Isolation bugs, stemming especially from design-level defects, have been repeatedly found in carefully designed and extensively tested production databases over decades. In parallel, various frameworks for modeling database transactions and reasoning about their isolation guarantees have been developed. What is missing however is a mathematically rigorous and systematic framework with tool support for formally verifying a wide range of such guarantees for all possible system behaviors. We present the first such framework, VerIso, developed within the theorem prover Isabelle/HOL. To showcase its use in verification, we model the strict two-phase locking concurrency control protocol and verify that it provides strict serializability isolation guarantee. Moreover, we show how VerIso helps identify isolation bugs during protocol design. We derive new counterexamples for the TAPIR protocol from failed attempts to prove its claimed strict serializability. In particular, we show that it violates a much weaker isolation level, namely, atomic visibility.

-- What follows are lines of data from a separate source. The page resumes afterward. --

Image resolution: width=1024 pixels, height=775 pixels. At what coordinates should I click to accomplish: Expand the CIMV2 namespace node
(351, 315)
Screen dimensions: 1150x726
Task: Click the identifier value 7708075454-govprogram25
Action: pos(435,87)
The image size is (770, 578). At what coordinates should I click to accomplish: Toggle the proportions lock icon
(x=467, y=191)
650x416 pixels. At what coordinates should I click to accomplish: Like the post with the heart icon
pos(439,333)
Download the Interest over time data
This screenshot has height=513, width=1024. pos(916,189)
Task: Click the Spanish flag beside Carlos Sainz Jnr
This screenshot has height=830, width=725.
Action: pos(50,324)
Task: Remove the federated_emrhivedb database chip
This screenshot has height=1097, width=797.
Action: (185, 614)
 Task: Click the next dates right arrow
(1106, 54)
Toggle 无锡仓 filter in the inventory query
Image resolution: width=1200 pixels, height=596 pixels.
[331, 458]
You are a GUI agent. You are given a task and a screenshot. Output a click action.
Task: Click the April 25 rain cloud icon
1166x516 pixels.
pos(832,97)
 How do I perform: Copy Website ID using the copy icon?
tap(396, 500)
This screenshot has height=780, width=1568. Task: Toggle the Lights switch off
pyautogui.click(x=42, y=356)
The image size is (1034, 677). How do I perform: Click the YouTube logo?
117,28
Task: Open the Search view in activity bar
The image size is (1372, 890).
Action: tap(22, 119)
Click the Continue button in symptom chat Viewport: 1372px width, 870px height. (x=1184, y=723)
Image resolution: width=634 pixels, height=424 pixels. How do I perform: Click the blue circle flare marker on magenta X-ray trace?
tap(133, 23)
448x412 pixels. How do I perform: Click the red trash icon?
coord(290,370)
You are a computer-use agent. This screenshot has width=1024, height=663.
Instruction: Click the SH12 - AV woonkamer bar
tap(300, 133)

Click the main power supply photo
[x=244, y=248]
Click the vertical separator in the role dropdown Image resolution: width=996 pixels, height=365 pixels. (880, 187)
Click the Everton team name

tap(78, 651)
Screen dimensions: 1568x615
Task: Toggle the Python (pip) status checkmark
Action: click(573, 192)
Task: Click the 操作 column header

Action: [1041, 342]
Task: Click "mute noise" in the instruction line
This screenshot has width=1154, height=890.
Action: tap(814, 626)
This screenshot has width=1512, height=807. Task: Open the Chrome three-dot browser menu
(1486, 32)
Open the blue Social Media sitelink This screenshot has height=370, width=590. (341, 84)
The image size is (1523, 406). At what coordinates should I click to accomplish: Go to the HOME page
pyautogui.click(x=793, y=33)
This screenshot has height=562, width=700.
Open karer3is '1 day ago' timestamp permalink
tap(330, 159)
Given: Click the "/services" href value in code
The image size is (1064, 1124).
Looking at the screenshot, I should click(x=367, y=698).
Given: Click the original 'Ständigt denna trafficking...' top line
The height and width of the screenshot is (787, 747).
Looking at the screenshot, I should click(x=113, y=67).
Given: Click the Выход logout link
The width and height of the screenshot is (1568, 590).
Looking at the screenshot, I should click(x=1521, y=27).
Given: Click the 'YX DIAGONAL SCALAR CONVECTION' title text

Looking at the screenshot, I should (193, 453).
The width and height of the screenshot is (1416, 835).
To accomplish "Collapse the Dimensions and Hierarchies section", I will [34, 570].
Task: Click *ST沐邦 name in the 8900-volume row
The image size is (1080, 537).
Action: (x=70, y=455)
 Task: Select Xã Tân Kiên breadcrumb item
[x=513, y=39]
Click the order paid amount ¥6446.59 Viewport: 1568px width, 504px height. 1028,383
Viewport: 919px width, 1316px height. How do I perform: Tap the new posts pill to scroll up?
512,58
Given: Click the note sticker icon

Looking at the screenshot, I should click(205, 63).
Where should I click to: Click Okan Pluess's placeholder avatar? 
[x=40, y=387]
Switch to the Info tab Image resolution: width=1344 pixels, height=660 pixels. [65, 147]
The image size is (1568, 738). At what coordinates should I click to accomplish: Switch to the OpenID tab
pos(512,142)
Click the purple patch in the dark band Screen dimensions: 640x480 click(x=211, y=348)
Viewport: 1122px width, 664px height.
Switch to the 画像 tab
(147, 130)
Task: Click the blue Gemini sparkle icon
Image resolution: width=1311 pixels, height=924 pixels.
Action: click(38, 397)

翻译：数十年来，在精心设计且经过广泛测试的生产数据库中，隔离性缺陷（尤其源于设计层面的问题）屡见不鲜。与此同时，多种用于建模数据库事务并推理其隔离性保证的框架相继被提出。然而，目前尚缺乏一个数学上严谨且系统化的框架，并辅以工具支持，以形式化验证所有可能系统行为下的广泛隔离性保证。我们提出了首个此类框架——VerIso，该框架在定理证明器 Isabelle/HOL 中开发。为展示其在验证中的应用，我们建模了严格两阶段锁定并发控制协议，并验证了其提供的严格可串行化隔离保证。此外，我们还展示了 VerIso 如何在协议设计阶段帮助识别隔离性缺陷。我们通过尝试证明 TAPIR 协议所声称的严格可串行化失败，为其推导出新的反例。具体而言，我们证明了该协议违反了一个弱得多的隔离级别，即原子可见性。